=== Section Start ===

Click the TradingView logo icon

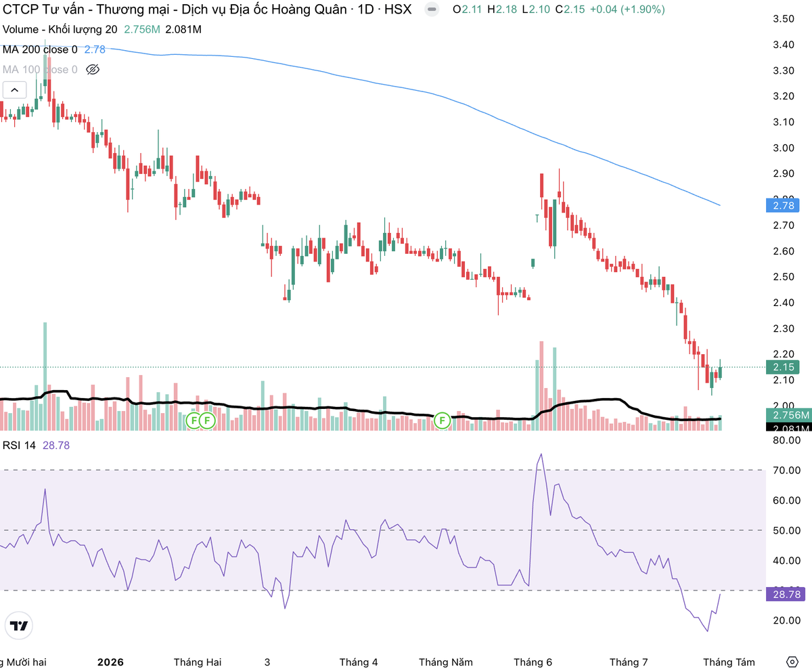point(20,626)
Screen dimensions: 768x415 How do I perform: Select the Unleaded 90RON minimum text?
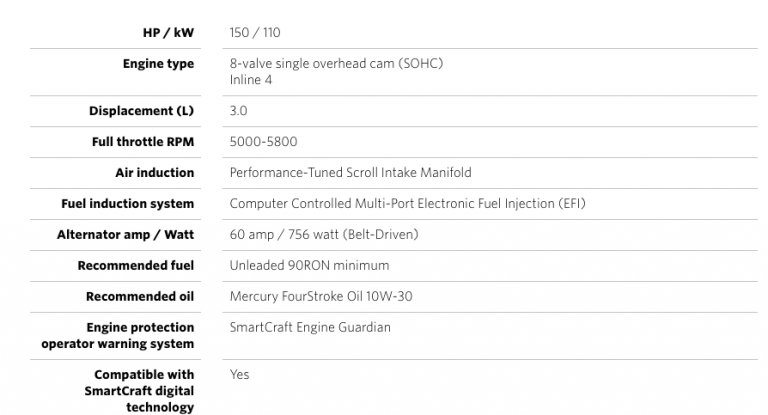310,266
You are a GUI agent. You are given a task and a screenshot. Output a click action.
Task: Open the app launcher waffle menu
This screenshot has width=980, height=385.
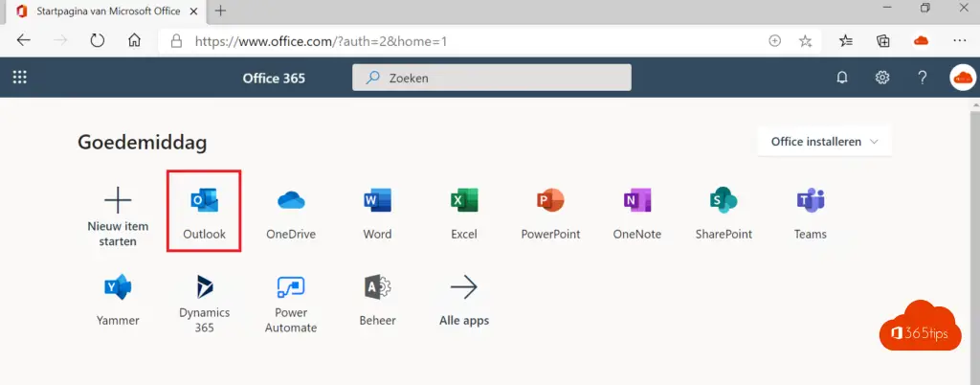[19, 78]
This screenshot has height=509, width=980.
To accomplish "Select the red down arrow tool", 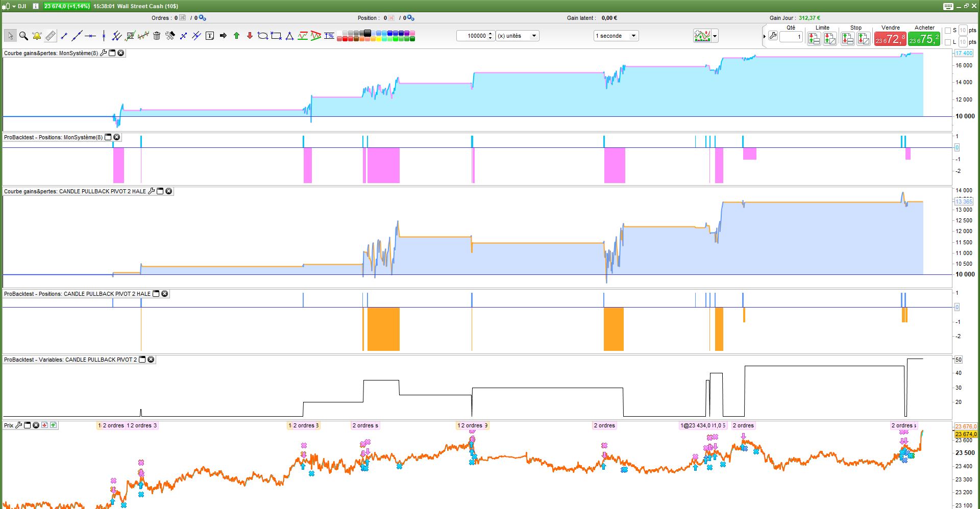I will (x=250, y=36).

=== Section End ===

▸ **WORK ITEM**:
Leave out the pictures, then repeat the listing above exactly from its first line to the line with "Task: Open the app launcher waffle menu", inclusive.

▸ **TASK RESULT**:
Click the TradingView logo icon

point(20,626)
Screen dimensions: 768x415 How do I perform: Select the Unleaded 90RON minimum text?
310,266
You are a GUI agent. You are given a task and a screenshot. Output a click action.
Task: Open the app launcher waffle menu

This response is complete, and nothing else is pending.